## Stored data
============

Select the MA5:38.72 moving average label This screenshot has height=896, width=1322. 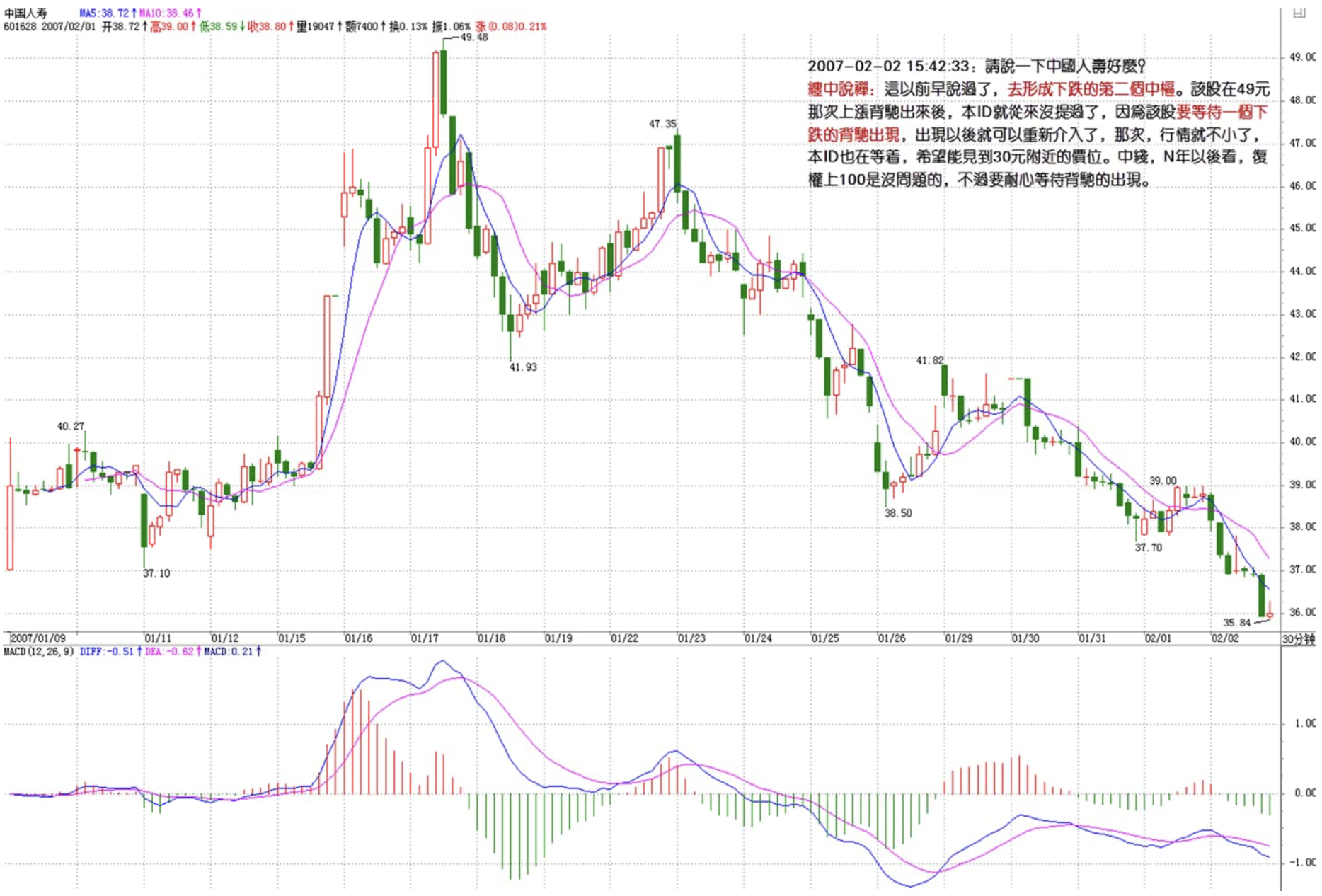104,13
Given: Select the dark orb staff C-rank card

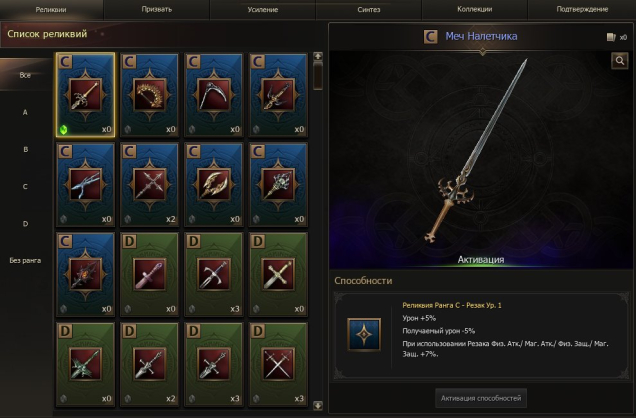Looking at the screenshot, I should (86, 274).
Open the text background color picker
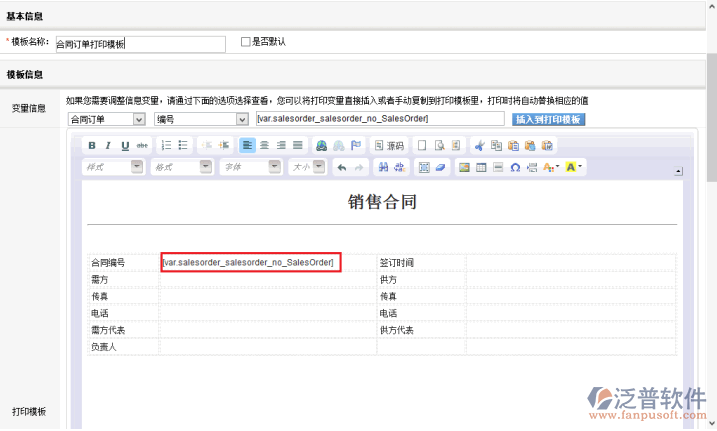 pos(574,167)
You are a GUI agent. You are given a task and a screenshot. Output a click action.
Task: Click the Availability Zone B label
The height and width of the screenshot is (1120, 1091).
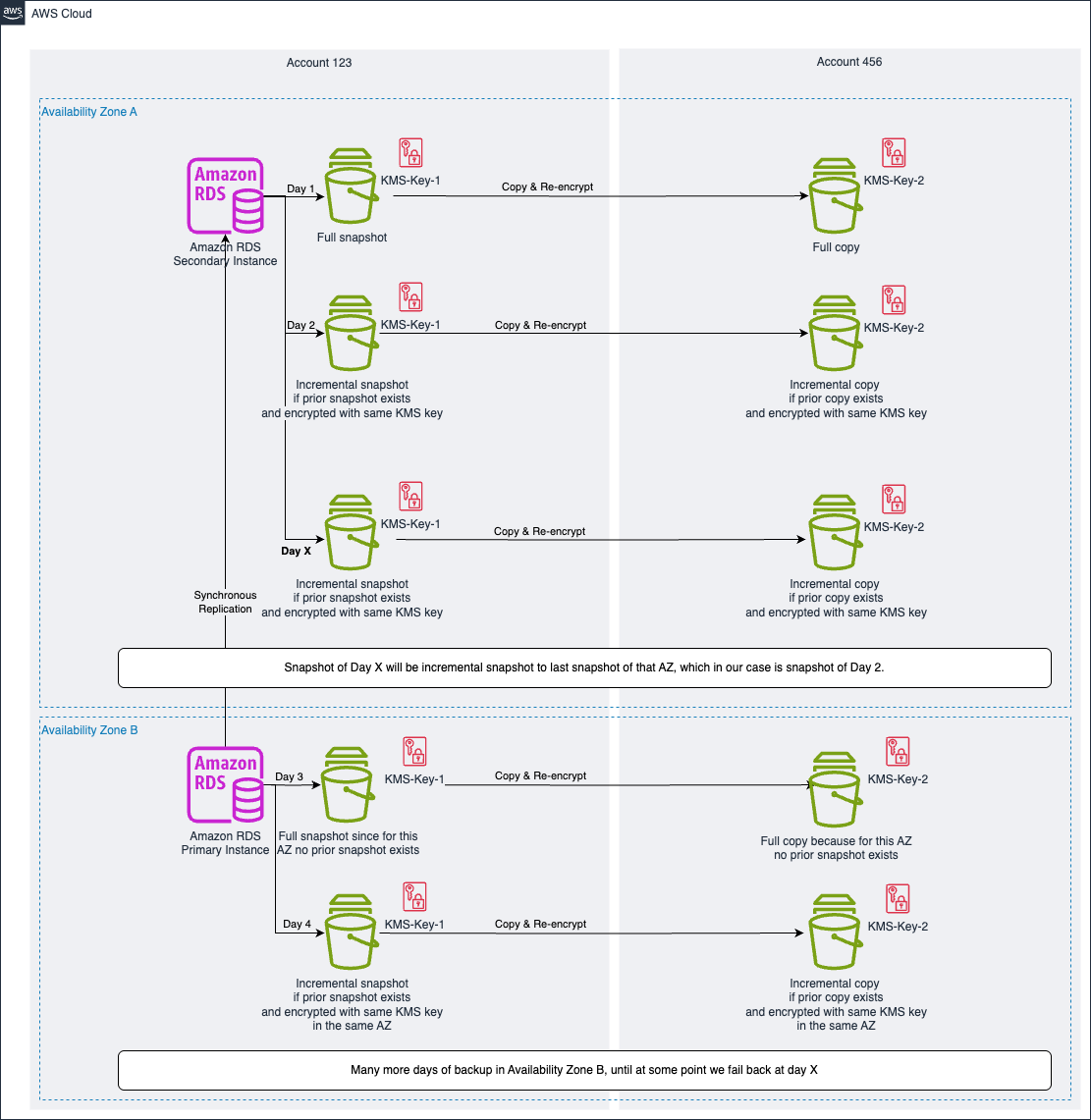[x=88, y=729]
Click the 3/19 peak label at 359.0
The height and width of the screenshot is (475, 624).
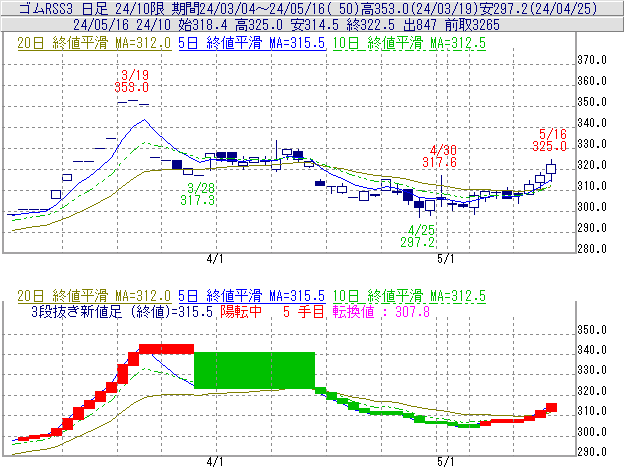(x=135, y=81)
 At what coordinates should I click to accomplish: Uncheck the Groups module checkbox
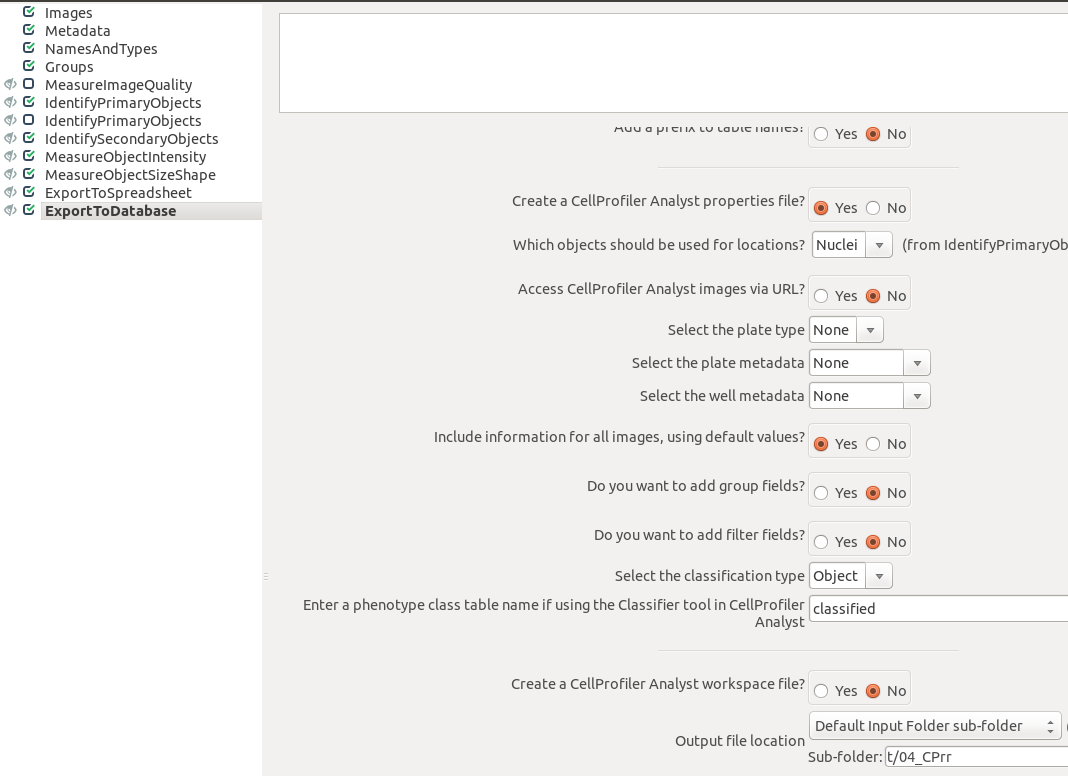tap(27, 66)
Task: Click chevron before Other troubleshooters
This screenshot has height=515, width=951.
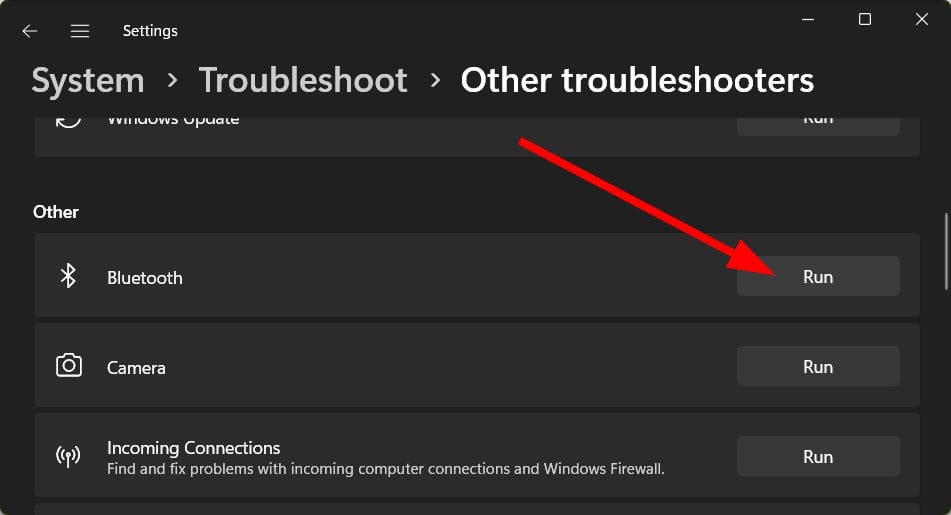Action: (x=434, y=80)
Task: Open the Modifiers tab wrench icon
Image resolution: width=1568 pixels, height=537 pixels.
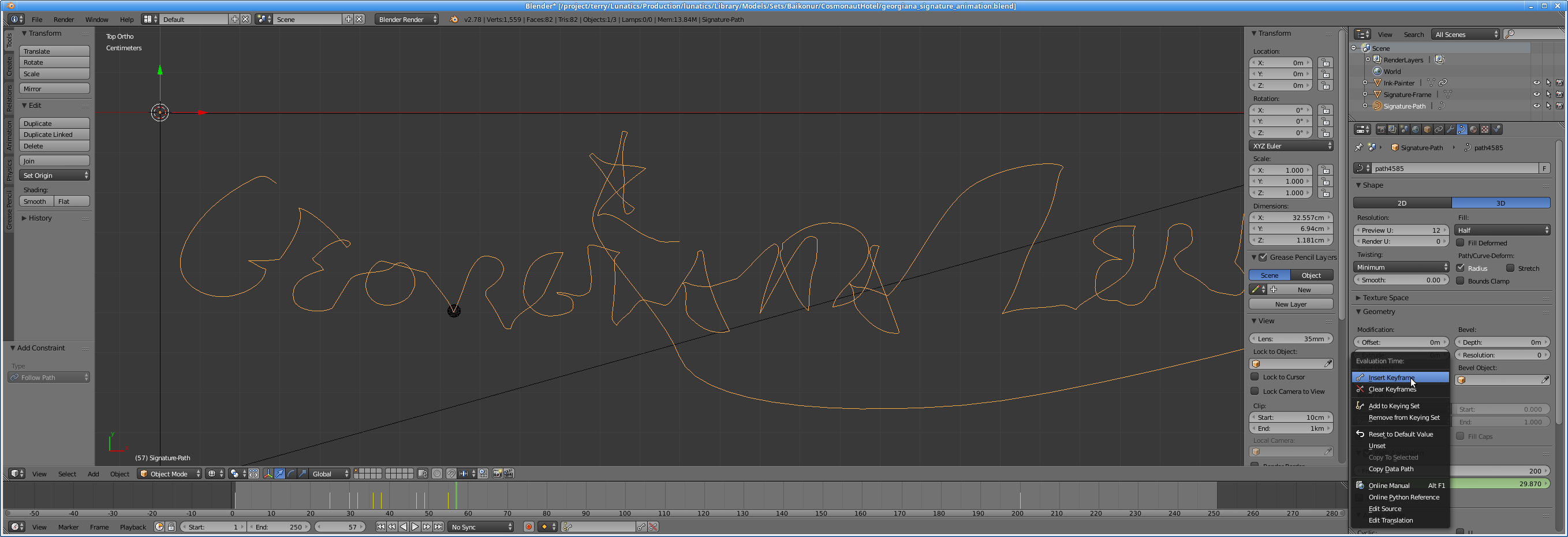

============

## Exercise goal
What is needed is an exact copy of the lines from the line with "This screenshot has height=515, width=951." to the end of the data above, both included, without any pictures.

## Result for this exercise
This screenshot has height=515, width=951.
Action: (x=434, y=80)
Task: Open the Modifiers tab wrench icon
Image resolution: width=1568 pixels, height=537 pixels.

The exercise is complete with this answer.